Wells Fargo, the US bank under fire for creating fake customer accounts, faced angry shareholders at its annual meeting in Florida on Tuesday.
Board members up for review kept their seats, but received much less shareholder support than is typical.
The firm said it knows it must do more to win back public trust.
Board chair Stephen Sanger said: "Stockholders... have sent the entire board a clear message of dissatisfaction."
"The board has heard that message."
Wells Fargo has been in turmoil since revelations that the firm created more than two million fake accounts to meet sales goals and ignored or punished whistleblowers.

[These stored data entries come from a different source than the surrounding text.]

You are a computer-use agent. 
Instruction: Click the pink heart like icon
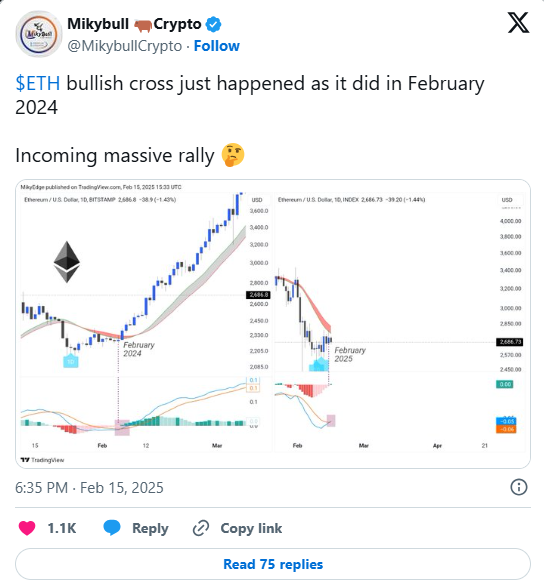(x=27, y=528)
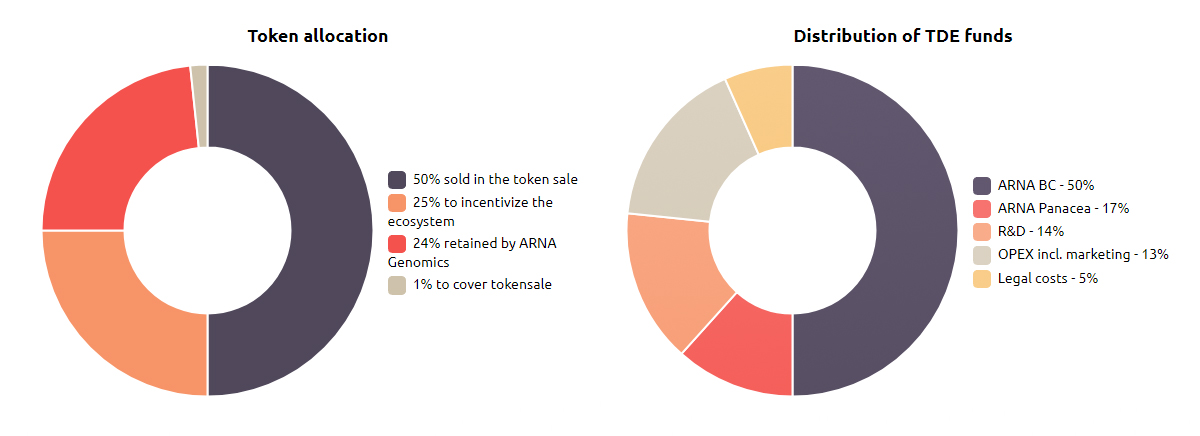Click the ARNA Panacea red legend swatch

pyautogui.click(x=982, y=208)
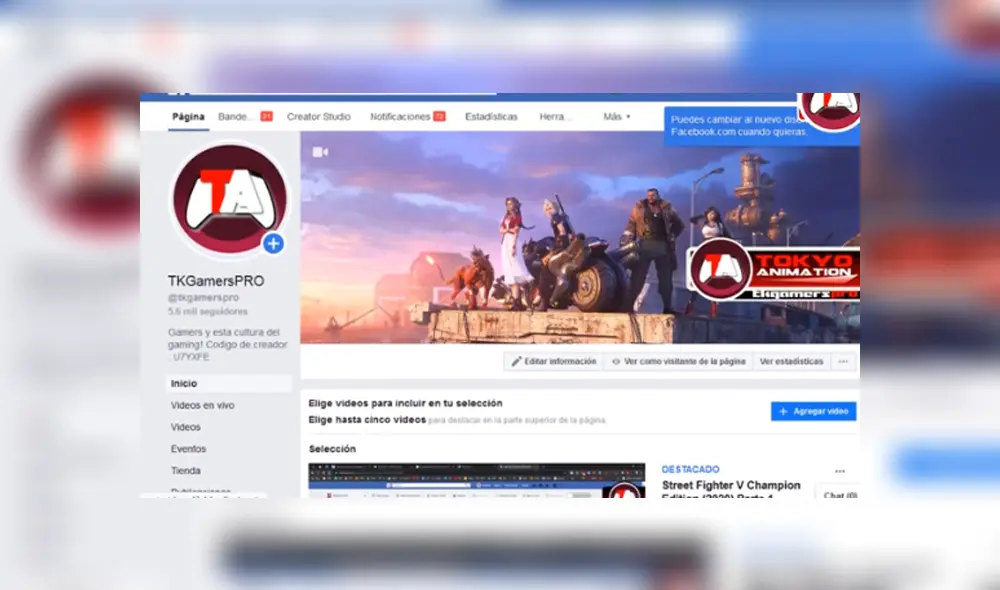1000x590 pixels.
Task: Select Estadísticas in the navigation bar
Action: point(490,115)
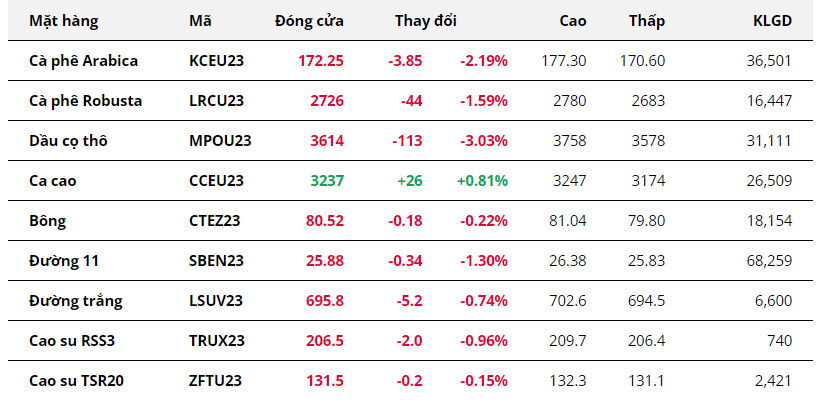Image resolution: width=823 pixels, height=402 pixels.
Task: Click the Đường trắng commodity name
Action: 73,300
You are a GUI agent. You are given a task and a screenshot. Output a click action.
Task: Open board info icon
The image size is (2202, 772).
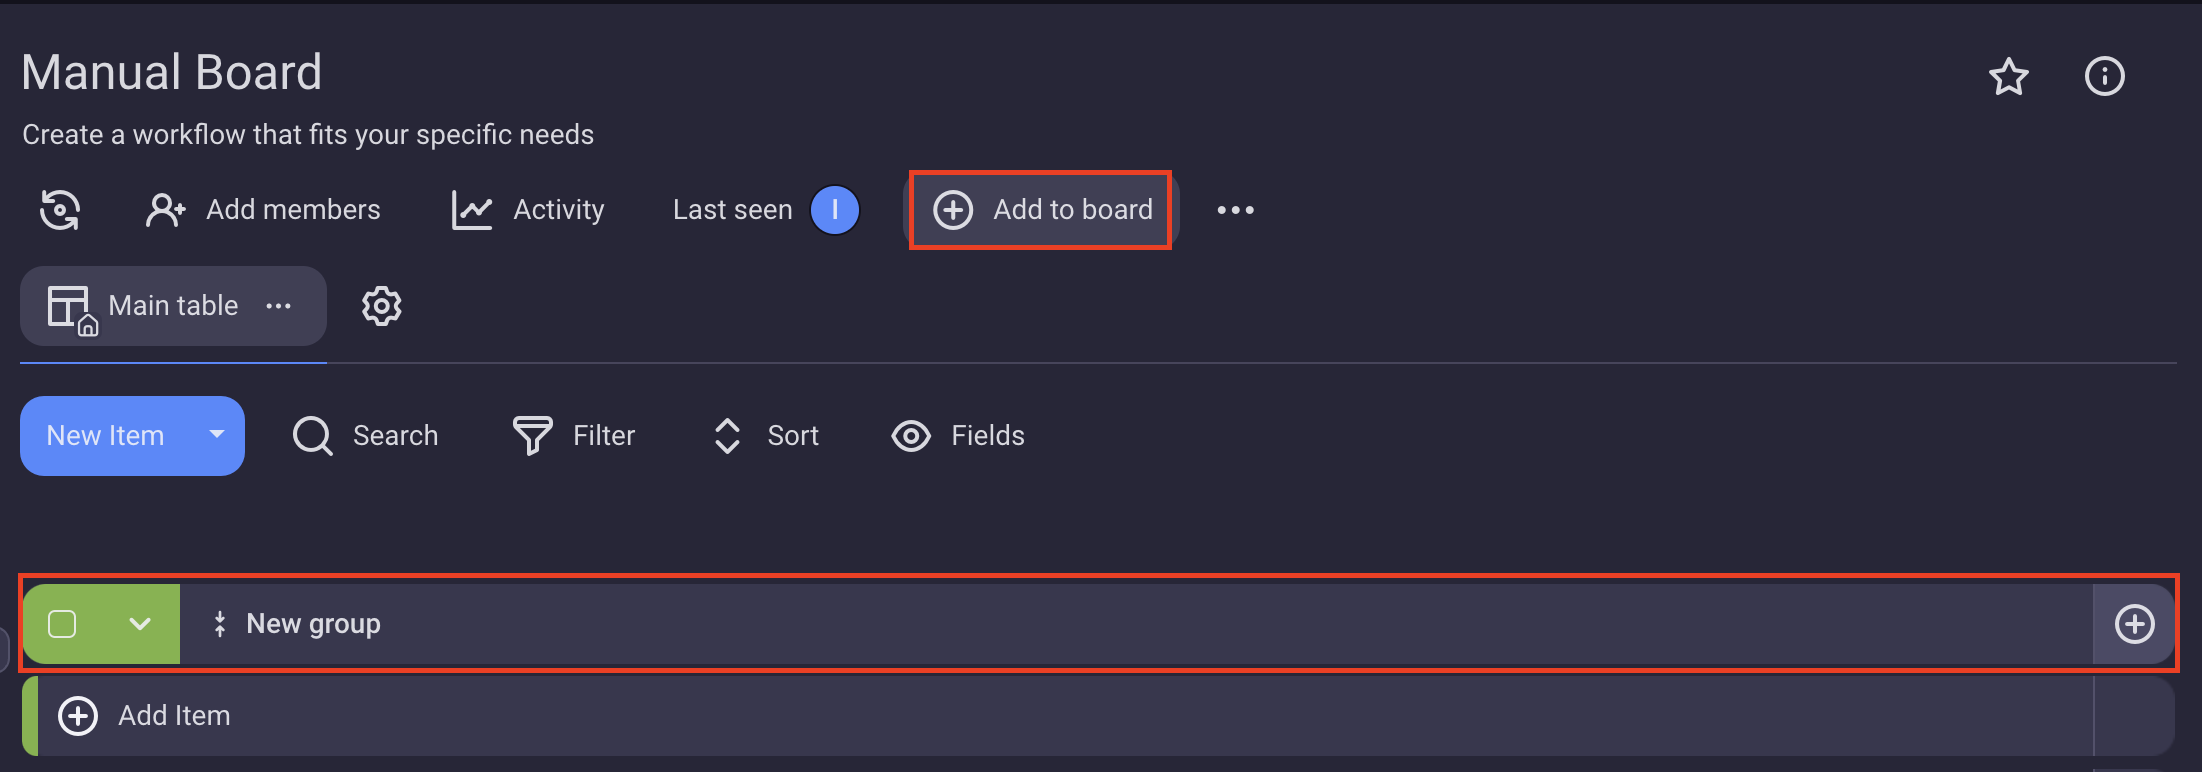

The scandal was the latest example of misconduct in the US banking sector.
It cost more than 5,000 lower level employees their jobs and led to the resignation of former chief executive John Stumpf.
The bank's directors, who receive hundreds of thousands of dollars for their oversight duties, escaped a similar fate on Tuesday, despite a contentious meeting that saw some shareholders removed from the meeting.
However, some may face a no-confidence vote.
Except for new nominees, board members received support from less than 81% of stockholders. At least one received as little as 53% of the votes.
At most major companies, director support averages around 95% of votes cast, according to pay consulting firm Semler Brossy.
Other stockholder proposals, on issues such as breaking up the bank, commissioning a report on its sales practices, and the gender pay gap, failed.